## YOUR TASK
Restate every record that follows, keeping it exact.

*** SUPPLIED ENTRIES Section Begins ***

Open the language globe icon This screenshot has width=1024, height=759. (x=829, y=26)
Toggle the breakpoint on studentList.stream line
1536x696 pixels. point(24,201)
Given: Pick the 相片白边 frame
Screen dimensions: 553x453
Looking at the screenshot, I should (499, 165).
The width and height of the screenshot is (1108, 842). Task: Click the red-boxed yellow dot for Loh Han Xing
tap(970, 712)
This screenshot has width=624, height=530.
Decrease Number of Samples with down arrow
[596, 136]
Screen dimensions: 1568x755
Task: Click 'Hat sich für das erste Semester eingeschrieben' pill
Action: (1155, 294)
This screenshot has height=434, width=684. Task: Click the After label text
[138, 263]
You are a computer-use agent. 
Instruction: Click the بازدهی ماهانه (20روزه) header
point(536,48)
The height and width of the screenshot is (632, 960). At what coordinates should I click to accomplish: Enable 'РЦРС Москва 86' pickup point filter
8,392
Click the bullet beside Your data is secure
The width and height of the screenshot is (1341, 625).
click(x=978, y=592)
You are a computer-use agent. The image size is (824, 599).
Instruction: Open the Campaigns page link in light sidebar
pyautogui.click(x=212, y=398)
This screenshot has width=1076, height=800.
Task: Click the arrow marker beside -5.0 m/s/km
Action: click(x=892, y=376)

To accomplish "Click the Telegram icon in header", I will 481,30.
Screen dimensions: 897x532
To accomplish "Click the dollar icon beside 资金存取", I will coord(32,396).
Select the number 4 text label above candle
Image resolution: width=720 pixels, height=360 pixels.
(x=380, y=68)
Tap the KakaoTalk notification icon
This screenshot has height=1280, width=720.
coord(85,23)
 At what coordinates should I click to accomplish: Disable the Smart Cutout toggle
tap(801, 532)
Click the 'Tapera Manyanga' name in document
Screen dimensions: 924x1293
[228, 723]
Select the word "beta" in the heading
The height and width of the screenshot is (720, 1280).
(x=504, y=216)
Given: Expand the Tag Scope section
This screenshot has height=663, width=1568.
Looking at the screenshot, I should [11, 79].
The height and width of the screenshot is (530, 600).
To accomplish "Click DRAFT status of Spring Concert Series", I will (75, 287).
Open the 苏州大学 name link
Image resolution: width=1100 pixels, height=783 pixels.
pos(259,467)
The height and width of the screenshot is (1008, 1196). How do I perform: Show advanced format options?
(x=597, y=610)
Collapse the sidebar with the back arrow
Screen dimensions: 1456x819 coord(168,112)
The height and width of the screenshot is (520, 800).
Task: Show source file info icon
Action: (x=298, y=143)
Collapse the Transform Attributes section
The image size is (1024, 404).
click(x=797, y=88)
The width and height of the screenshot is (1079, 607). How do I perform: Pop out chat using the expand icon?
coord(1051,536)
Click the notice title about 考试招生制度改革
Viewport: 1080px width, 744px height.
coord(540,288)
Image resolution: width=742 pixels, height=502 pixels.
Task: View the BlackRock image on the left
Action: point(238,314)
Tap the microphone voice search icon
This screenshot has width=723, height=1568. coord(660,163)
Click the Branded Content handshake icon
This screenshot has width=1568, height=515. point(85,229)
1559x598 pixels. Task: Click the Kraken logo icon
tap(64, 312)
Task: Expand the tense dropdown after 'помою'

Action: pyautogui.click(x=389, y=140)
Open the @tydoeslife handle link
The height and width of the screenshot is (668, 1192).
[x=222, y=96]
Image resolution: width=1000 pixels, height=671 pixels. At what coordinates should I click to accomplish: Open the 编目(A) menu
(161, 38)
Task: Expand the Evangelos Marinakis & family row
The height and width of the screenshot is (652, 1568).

*** SUPPLIED ENTRIES Section Ends ***

## TASK RESULT
Open the language globe icon This screenshot has width=1024, height=759. (x=829, y=26)
Toggle the breakpoint on studentList.stream line
1536x696 pixels. point(24,201)
Given: Pick the 相片白边 frame
Screen dimensions: 553x453
Looking at the screenshot, I should (499, 165).
The width and height of the screenshot is (1108, 842). Task: Click the red-boxed yellow dot for Loh Han Xing
tap(970, 712)
This screenshot has width=624, height=530.
Decrease Number of Samples with down arrow
[596, 136]
Screen dimensions: 1568x755
Task: Click 'Hat sich für das erste Semester eingeschrieben' pill
Action: (1155, 294)
This screenshot has height=434, width=684. Task: Click the After label text
[138, 263]
You are a computer-use agent. 
Instruction: Click the بازدهی ماهانه (20روزه) header
point(536,48)
The height and width of the screenshot is (632, 960). At what coordinates should I click to accomplish: Enable 'РЦРС Москва 86' pickup point filter
8,392
Click the bullet beside Your data is secure
The width and height of the screenshot is (1341, 625).
click(x=978, y=592)
You are a computer-use agent. The image size is (824, 599).
Instruction: Open the Campaigns page link in light sidebar
pyautogui.click(x=212, y=398)
This screenshot has width=1076, height=800.
Task: Click the arrow marker beside -5.0 m/s/km
Action: click(x=892, y=376)

To accomplish "Click the Telegram icon in header", I will 481,30.
Screen dimensions: 897x532
To accomplish "Click the dollar icon beside 资金存取", I will coord(32,396).
Select the number 4 text label above candle
Image resolution: width=720 pixels, height=360 pixels.
(x=380, y=68)
Tap the KakaoTalk notification icon
This screenshot has height=1280, width=720.
coord(85,23)
 At what coordinates should I click to accomplish: Disable the Smart Cutout toggle
tap(801, 532)
Click the 'Tapera Manyanga' name in document
Screen dimensions: 924x1293
[228, 723]
Select the word "beta" in the heading
The height and width of the screenshot is (720, 1280).
(x=504, y=216)
Given: Expand the Tag Scope section
This screenshot has height=663, width=1568.
Looking at the screenshot, I should [11, 79].
The height and width of the screenshot is (530, 600).
To accomplish "Click DRAFT status of Spring Concert Series", I will (75, 287).
Open the 苏州大学 name link
Image resolution: width=1100 pixels, height=783 pixels.
pos(259,467)
The height and width of the screenshot is (1008, 1196). How do I perform: Show advanced format options?
(x=597, y=610)
Collapse the sidebar with the back arrow
Screen dimensions: 1456x819 coord(168,112)
The height and width of the screenshot is (520, 800).
Task: Show source file info icon
Action: (x=298, y=143)
Collapse the Transform Attributes section
The image size is (1024, 404).
click(x=797, y=88)
The width and height of the screenshot is (1079, 607). How do I perform: Pop out chat using the expand icon?
coord(1051,536)
Click the notice title about 考试招生制度改革
Viewport: 1080px width, 744px height.
coord(540,288)
Image resolution: width=742 pixels, height=502 pixels.
Task: View the BlackRock image on the left
Action: point(238,314)
Tap the microphone voice search icon
This screenshot has width=723, height=1568. coord(660,163)
Click the Branded Content handshake icon
This screenshot has width=1568, height=515. point(85,229)
1559x598 pixels. Task: Click the Kraken logo icon
tap(64, 312)
Task: Expand the tense dropdown after 'помою'

Action: pyautogui.click(x=389, y=140)
Open the @tydoeslife handle link
The height and width of the screenshot is (668, 1192).
[x=222, y=96]
Image resolution: width=1000 pixels, height=671 pixels. At what coordinates should I click to accomplish: Open the 编目(A) menu
(161, 38)
Task: Expand the Evangelos Marinakis & family row
The height and width of the screenshot is (652, 1568).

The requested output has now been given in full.